_EXERCISE PROMPT_:
Copy out the listing word for word, from the line with "Given: Click PIA's S2 sector time 46.393" up to and including the line with "Looking at the".

_RECORDED INFORMATION_:
****

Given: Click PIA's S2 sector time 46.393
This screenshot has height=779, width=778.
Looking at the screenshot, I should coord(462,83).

****

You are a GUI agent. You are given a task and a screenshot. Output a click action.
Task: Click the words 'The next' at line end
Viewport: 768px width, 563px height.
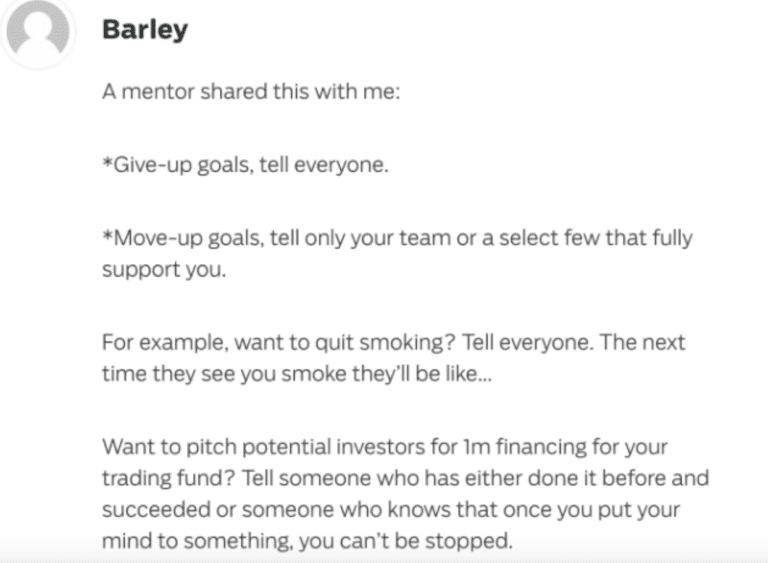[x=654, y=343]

****

_TASK SOLUTION_:
Given: Click PIA's S2 sector time 46.393
This screenshot has height=779, width=778.
Looking at the screenshot, I should coord(462,83).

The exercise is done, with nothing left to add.